Wednesday, September 30, 2009

Article and Summary: Iraq's once mighty river drying up.Straits Times, July 15, 2009.

July 15, 2009 Straits Times 2009


Iraq's once mighty river drying up

Water misuse, drought and neighbours' dams causing Euphrates crisis

JUBAISH (IRAQ): Throughout the marshes, the reed gatherers, standing on land they once floated over, cry out to visitors in a passing boat.

'Maaku mai!' they shout, holding up their rusty sickles. 'There is no water!'

The Euphrates is drying up. Strangled by the water policies of Iraq's neighbours Turkey and Syria, a two-year drought, and years of misuse by Iraq and its farmers, the river is significantly smaller than it was just a few years ago. Some officials worry that it could soon be half of what it is now.

The shrinking of the Euphrates, a river so crucial to the birth of civilisation that the Book of Revelation prophesied its drying up as a sign of the end times, has decimated farms along its banks, left fishermen impoverished and depleted riverside towns as farmers flee to the cities looking for work.

The poor suffer more acutely, but all strata of society are feeling the effects: sheikhs, diplomats and even Members of Parliament who retreat to their farms after weeks in Baghdad.

Along the river, rice and wheat fields have turned into baked dirt. Canals have dwindled to shallow streams and fishing boats sit on dry land. Pumps that are meant to feed water treatment plants dangle pointlessly over brown puddles.

- [Exercise] Reproduce the passage of the Euphrates article from "Article and Summary: Iraq's" up to and including "what it is now.", word for word.

- [Extracted entries]
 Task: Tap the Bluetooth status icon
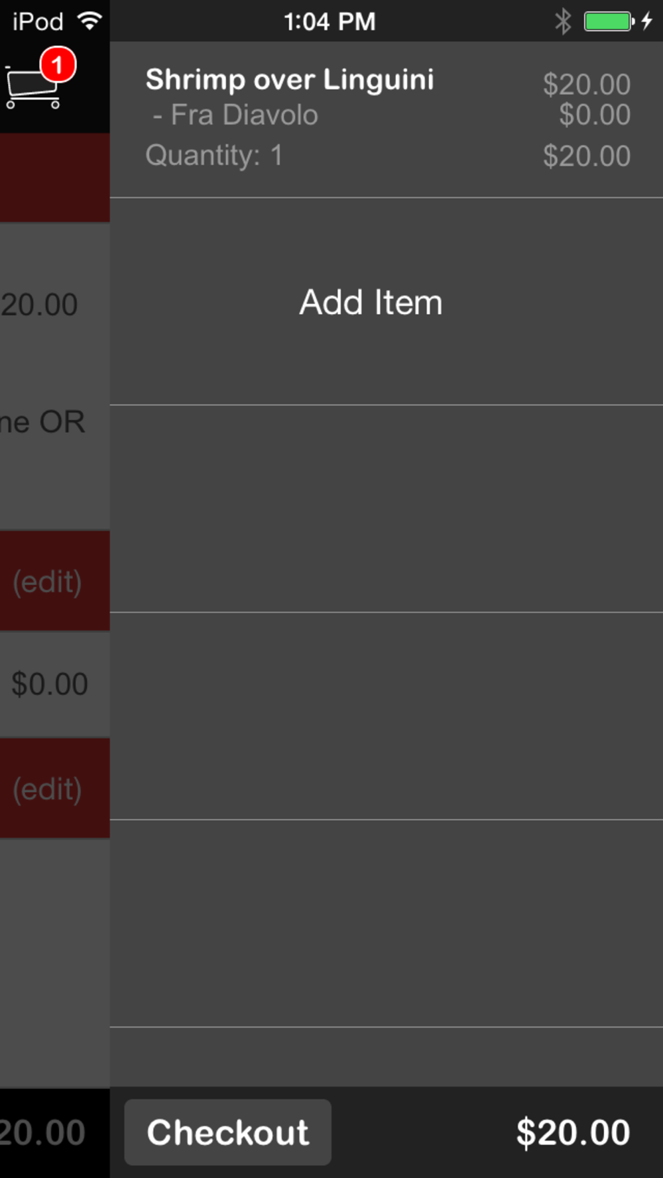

...

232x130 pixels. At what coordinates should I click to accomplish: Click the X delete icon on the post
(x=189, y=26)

- [Task result]
Article and Summary: Iraq's once mighty river drying up.Straits Times, July 15, 2009.

July 15, 2009 Straits Times 2009


Iraq's once mighty river drying up

Water misuse, drought and neighbours' dams causing Euphrates crisis

JUBAISH (IRAQ): Throughout the marshes, the reed gatherers, standing on land they once floated over, cry out to visitors in a passing boat.

'Maaku mai!' they shout, holding up their rusty sickles. 'There is no water!'

The Euphrates is drying up. Strangled by the water policies of Iraq's neighbours Turkey and Syria, a two-year drought, and years of misuse by Iraq and its farmers, the river is significantly smaller than it was just a few years ago. Some officials worry that it could soon be half of what it is now.